Okay kiddo, so in the early 1980s, the United States had some trouble with money. When people don't have a lot of money, they can't buy as much stuff, and that means companies can't sell as much stuff. When companies can't sell as much, they don't make as much money, and sometimes they have to lay off (which means fire) some of their workers.
This happened to a lot of people in the early 1980s, and it made things really hard for them. They couldn't pay for things like their houses or food or clothes. This made even more companies unhappy because they still didn't have anyone to buy their things. People call this a "recession" when it happens to a whole bunch of companies in a whole bunch of places.
To try and help fix this problem, the government did a few things. One of the things they did was lower the amount of money they were putting into the economy. This meant that people couldn't borrow (which means get money from someone else that they have to pay back later) as easily.
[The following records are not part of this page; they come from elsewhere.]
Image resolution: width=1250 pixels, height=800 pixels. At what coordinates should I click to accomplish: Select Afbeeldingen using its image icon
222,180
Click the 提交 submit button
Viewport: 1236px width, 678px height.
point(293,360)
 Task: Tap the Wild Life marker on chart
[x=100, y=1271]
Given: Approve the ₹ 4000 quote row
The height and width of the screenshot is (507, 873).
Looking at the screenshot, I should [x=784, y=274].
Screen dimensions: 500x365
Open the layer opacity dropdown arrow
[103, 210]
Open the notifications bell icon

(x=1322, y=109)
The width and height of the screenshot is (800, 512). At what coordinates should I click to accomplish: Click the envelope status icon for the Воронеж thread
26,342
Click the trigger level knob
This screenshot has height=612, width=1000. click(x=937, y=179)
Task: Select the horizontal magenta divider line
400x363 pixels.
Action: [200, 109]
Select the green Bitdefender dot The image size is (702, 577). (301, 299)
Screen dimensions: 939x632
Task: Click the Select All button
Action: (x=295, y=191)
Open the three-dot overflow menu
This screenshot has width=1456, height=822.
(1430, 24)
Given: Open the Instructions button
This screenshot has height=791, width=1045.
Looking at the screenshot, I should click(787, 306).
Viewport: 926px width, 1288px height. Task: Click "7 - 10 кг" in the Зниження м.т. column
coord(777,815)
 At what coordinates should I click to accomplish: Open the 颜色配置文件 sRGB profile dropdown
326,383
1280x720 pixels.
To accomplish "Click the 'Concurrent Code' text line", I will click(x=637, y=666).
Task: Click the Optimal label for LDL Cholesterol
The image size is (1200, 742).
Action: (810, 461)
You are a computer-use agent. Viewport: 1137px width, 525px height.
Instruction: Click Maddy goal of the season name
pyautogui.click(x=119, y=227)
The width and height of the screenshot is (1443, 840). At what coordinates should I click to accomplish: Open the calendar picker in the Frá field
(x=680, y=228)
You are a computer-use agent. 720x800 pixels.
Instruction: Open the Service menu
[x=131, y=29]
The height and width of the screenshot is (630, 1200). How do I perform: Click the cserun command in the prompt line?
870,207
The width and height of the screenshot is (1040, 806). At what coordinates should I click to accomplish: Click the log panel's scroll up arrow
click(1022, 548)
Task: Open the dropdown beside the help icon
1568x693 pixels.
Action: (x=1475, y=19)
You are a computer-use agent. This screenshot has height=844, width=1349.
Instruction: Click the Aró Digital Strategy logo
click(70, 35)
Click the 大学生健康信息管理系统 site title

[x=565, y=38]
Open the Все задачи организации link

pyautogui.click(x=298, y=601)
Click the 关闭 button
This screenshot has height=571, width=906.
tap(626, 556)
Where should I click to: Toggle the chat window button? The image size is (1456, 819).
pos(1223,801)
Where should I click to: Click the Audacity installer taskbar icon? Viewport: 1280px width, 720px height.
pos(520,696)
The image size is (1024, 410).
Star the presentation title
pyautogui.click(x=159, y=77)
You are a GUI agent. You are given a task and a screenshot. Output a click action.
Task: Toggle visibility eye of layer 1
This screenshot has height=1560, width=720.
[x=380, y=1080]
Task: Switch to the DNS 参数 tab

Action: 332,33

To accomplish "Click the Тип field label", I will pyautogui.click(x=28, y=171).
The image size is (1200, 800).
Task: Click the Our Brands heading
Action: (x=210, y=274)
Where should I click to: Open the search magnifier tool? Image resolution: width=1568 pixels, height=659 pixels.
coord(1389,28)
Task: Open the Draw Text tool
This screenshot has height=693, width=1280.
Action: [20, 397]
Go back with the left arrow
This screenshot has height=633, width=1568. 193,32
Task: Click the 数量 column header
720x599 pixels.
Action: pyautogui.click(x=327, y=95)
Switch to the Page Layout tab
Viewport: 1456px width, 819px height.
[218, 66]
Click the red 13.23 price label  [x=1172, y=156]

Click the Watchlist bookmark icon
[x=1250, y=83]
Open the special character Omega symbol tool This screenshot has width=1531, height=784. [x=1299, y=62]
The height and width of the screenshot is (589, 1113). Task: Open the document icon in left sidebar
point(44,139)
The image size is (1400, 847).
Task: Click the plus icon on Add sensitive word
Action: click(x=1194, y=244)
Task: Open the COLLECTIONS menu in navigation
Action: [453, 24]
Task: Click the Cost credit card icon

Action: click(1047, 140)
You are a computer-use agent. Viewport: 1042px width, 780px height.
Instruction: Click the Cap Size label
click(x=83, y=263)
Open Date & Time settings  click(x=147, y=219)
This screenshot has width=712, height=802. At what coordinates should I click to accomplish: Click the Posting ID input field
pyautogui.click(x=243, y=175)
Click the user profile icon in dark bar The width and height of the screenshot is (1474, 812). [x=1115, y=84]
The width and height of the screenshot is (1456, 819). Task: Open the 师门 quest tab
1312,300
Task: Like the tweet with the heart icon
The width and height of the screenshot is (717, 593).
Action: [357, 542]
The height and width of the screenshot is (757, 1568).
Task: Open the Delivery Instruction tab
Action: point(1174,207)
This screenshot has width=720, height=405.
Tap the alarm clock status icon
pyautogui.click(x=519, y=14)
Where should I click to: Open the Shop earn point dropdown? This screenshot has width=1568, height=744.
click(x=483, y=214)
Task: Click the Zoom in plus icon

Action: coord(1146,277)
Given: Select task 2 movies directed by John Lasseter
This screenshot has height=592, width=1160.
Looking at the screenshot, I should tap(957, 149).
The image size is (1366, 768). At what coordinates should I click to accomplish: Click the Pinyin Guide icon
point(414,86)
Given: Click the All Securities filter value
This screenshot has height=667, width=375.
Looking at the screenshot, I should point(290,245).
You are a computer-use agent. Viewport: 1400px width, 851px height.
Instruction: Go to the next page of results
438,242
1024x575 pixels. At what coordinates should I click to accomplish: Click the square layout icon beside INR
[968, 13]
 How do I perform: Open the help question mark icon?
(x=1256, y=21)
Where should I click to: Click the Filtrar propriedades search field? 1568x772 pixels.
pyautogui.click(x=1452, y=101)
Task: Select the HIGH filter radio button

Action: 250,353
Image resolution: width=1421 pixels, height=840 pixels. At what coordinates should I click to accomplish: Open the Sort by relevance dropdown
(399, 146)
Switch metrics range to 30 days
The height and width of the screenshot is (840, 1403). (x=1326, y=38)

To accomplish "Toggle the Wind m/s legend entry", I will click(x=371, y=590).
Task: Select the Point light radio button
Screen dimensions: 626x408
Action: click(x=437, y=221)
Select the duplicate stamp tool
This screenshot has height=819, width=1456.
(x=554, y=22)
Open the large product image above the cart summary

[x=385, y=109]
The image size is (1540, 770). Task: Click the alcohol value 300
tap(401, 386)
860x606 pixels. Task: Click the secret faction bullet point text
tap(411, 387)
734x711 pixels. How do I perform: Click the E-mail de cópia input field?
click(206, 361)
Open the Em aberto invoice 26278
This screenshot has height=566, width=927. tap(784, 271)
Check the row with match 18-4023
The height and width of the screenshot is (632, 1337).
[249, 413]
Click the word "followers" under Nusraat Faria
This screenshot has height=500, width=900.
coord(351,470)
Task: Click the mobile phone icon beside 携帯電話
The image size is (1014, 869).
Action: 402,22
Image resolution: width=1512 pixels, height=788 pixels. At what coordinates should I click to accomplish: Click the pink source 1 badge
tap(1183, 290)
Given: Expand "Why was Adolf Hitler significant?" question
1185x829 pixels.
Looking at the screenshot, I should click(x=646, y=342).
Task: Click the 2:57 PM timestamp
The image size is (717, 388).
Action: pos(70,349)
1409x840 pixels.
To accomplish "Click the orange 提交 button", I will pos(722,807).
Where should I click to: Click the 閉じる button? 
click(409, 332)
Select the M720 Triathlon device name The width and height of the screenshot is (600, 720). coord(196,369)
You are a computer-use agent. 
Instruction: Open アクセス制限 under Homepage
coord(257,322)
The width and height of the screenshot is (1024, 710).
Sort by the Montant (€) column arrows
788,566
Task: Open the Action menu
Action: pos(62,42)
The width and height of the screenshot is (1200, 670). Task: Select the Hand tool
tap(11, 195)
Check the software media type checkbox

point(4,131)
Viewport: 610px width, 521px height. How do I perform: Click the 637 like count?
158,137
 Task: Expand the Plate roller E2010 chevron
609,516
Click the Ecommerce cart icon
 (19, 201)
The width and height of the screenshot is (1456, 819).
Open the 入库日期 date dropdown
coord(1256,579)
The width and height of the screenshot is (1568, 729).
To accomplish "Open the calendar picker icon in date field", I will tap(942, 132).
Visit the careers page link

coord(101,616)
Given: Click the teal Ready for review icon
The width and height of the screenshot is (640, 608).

But this also meant that people couldn't spend as much money, and that made things even harder for the companies.
Another thing the government did was raise interest rates. When people borrow money, they have to pay back extra money called "interest." So if someone borrows $10 from you and agrees to pay you $11 later, that extra $1 is the interest. When the government raised interest rates, it made it even harder for people to borrow money because they would have to pay back more than they did before.
So basically, the early 1980s recession happened because people didn't have a lot of money and couldn't buy things, which made companies unhappy because they couldn't sell things. And then the government did some things to try and help fix the problem, but those things made it even harder for people and companies to get money.